The DOJ requested on Monday (2 March) that the US Court of Appeals for the District of Columbia Circuit dismiss its appeals of federal judges’ rulings that rebuffed the orders aimed at Jenner & Block, Perkins Coie, Susman Godfrey and WilmerHale. The filing did not say why the appeals were being dropped.
Trump issued the executive orders early last year, accusing the firms of “weaponising” the justice system against him and his allies and engaging in discriminatory diversity and inclusion policies. The orders sought to undercut the firms’ businesses by rescinding security clearances for their lawyers, barring them from accessing federal buildings and threatening their clients’ government contracts.
Jenner & Block, whose hiring of Andrew Weissmann, a senior prosecutor in the special investigation into alleged Russian interference in the 2016 presidential election, was cited by the executive order against it, noted that the DOJ’s move had cemented the courts’ rulings that found the executive orders unconstitutional.
“This chapter has once again confirmed what has been true of Jenner for more than a century – we will always zealously advocate for our clients and put them first, without compromise,” the firm said in a statement.
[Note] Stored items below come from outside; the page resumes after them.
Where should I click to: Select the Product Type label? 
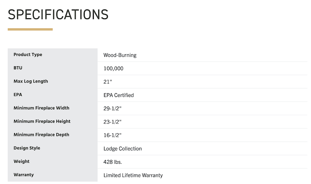coord(28,55)
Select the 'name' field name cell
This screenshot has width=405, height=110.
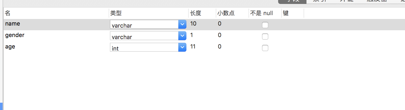point(12,24)
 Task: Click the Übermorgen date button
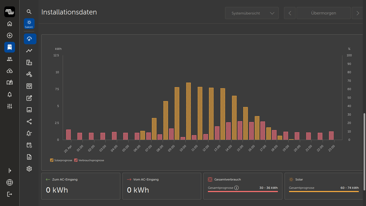point(323,13)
Meanwhile, Susman Godfrey, which secured a landmark settlement for Dominion Voting Systems in a lawsuit against Fox News over false claims it aired about Dominion’s involvement in the 2020 election, said “the government has capitulated, which is a fitting end to its plainly unconstitutional attack on Susman Godfrey and the rule of law. In doing so, it has abandoned any attempt to defend the indefensible executive order against our firm”.
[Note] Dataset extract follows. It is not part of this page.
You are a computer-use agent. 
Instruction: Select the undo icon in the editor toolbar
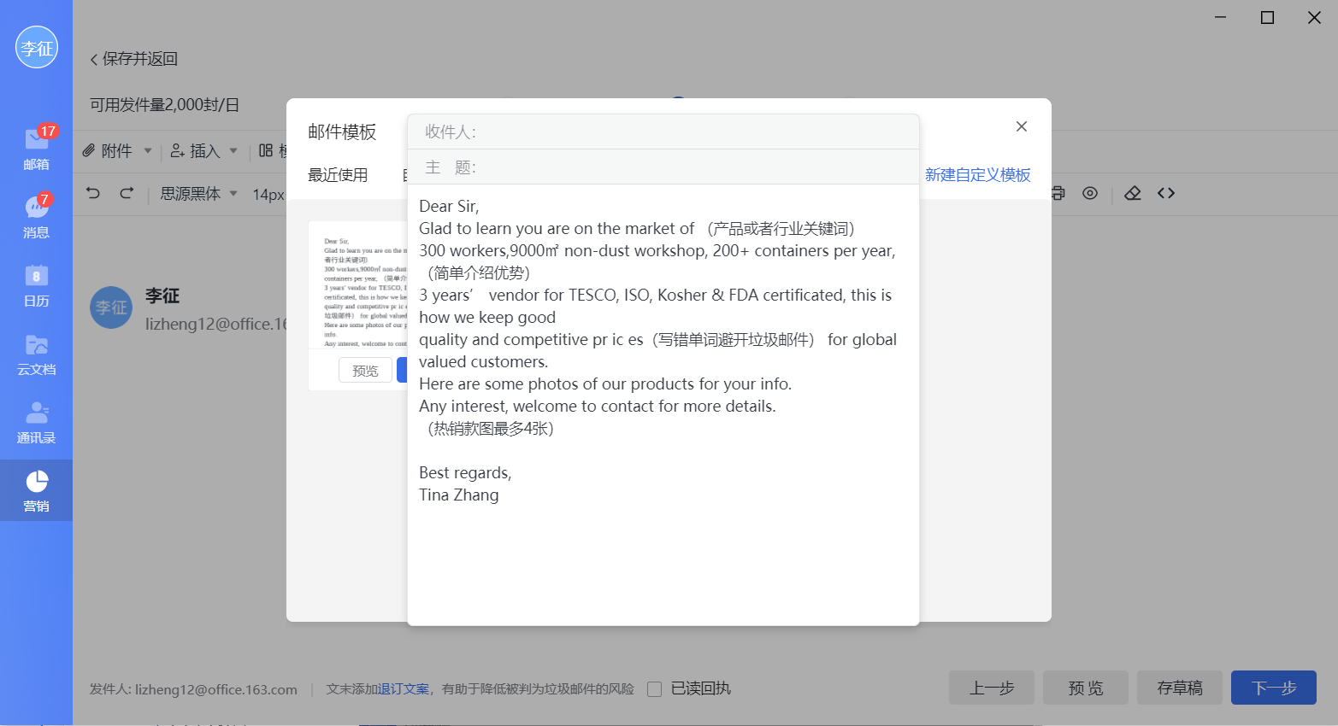[93, 193]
Last year, four federal judges – appointed by Republican and Democratic presidents – threw out the orders in separate rulings on the grounds they were unconstitutional.
Overturning the order against Jenner, Judge John Bates, who sits on the US District Court for the District of Columbia and is a Republican appointee, said it sought to “chill legal representation the administration doesn’t like, thereby insulating the executive branch from the judicial check fundamental to the separation of powers”.
A spokesperson for WilmerHale, which drew Trump’s ire for employing former special counsel Robert Mueller before and after he investigated Russian interference in the 2016 election, told The Hill the government’s decision to dismiss its appeal was “clearly the right one”.
“As we said from the outset, our challenge to the unlawful executive order was about defending our clients’ constitutional right to retain the counsel of their choosing and defending the rule of law,” they told the publication.
Meanwhile, Perkins Coie told Reuters its lower court victory had protected “core constitutional freedoms such as free speech, due process and the right to select counsel without fear of retribution”.
The firm was targeted for hiring private research company Fusion GPS while representing Hillary Clinton during her 2016 presidential campaign, which the administration claimed “manufactured a false ‘dossier’ designed to steal an election”.
The executive orders and a related investigation by the Equal Employment Opportunity Commission into whether the hiring policies of 20 firms were discriminatory sparked an unprecedented clash between an array of top US law firms and the presidency.
Controversially, nine firms, including Paul Weiss, Kirkland & Ellis, Latham & Watkins, A&O Shearman and Simpson Thacher & Bartlett, pledged a total of $940m in free legal work to avoid similar executive orders.